I had been meaning to read 'The Female Thing' ever since it got enthusiastic but skeptical lady-peer reviews. Recentlyish, it came out in paperback and I bought it and put it into my carry-on! I don't know about you, but I read books like this as a sort of booster shot, a quick medicinal jolt that reactivates my feminist—um—consciousness. So when they're not actually painful to wade through I find myself recommending them overenthusiastically, the way you would a good doctor with a short waiting-room line. Read it, it's good for you!

'The Female Thing' is mostly about how we women are our own worst enemies, which is obvious, of course, but nice to be reminded of so cleverly and in many interesting ways. "Your self-loathing and neurosis are someone else's target quarterly profits," Laura Kipnis gently reminds us in the first of the book's four sections, 'Envy,' and goes on to parody the sinister helpful-girlfriend undermining of women's magazines and advice books with deadpan accuracy. "What about an edible thong? But remember that hotness comes from within. It comes from confidence and liking yourself.Consider whether you may be doing something that's putting potential dates off..."

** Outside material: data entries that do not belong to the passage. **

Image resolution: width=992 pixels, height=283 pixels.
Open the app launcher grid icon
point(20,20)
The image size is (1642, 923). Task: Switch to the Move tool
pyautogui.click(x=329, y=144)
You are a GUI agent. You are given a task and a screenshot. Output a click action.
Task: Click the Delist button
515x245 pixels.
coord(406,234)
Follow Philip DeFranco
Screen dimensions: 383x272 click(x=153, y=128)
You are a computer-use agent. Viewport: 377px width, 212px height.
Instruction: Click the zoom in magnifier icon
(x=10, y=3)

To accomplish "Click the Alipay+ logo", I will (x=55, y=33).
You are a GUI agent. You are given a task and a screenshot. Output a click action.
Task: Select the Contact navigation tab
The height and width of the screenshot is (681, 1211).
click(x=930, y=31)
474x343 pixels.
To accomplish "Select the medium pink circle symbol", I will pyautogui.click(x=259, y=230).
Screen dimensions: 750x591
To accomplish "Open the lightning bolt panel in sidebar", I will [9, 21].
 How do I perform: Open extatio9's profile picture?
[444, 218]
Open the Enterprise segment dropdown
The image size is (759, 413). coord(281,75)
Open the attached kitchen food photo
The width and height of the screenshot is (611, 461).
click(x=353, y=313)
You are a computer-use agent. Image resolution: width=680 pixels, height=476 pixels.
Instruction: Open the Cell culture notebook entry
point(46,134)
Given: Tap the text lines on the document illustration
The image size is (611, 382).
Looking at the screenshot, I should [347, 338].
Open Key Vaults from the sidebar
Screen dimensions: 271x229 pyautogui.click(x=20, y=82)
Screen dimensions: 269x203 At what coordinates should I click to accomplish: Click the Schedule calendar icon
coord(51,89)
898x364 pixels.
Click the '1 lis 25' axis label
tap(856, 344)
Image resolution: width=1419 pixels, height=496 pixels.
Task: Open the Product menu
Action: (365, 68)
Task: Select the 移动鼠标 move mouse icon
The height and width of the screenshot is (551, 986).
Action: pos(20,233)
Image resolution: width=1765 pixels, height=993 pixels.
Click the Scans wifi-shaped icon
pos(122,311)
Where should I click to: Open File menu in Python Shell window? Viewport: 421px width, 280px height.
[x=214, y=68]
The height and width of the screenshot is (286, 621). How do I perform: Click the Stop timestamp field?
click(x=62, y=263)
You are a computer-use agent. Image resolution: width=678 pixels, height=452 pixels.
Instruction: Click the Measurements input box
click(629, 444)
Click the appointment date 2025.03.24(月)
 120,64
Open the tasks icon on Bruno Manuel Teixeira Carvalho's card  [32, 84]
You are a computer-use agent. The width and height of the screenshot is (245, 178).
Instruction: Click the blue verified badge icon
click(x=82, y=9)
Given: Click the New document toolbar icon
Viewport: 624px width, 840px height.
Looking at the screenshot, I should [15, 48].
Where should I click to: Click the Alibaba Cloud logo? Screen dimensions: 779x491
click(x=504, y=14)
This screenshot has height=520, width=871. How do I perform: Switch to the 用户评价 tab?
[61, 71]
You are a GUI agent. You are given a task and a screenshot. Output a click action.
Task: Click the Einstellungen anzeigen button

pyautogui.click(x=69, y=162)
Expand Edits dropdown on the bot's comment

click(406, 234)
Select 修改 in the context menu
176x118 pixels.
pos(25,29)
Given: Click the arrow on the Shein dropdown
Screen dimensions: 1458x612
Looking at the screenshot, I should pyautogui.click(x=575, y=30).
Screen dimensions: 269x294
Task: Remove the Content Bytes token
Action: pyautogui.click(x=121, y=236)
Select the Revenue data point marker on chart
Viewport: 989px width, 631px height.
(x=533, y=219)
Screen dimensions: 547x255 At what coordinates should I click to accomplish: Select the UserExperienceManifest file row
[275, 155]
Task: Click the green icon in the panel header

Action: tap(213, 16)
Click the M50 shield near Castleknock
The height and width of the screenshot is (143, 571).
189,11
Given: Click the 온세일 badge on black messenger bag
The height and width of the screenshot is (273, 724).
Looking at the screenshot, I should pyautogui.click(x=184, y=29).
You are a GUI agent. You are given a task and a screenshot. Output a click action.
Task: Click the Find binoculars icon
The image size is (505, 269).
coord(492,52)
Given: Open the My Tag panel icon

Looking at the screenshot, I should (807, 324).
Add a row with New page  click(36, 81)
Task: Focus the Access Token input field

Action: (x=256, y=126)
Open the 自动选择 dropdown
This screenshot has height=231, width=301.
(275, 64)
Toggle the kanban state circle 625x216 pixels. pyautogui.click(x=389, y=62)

The whole book is like this post's headline: epigrammatic and funny, conversational and easy to zip through and absorb. If there's a problem with the book at all, it might be that it's too unremittingly wry: "Still, how useful to have all those upbeat catchphrases about female empowerment floating around the culture just when the job market needed that influx of female labor," writes Kipnis just before devoting a quick paragraph to the "tough question: Did empowerment feminism end up playing the unwitting shill for the scorched-earth labor practices of the new global economy?" (A: Yes!) Being flip about weighty things is fine, unless the reader is craving something remotely prescriptive.

So, yes, here is 'The Female Thing' in a nutshell: 'This is how ridiculous things are, and if someone told you things were improving, here are the specific ways in which they lied, and all we can do at this point is be aware of the lies, sit back, and laugh at them.' Which I would SO rather do than go to a rally or something.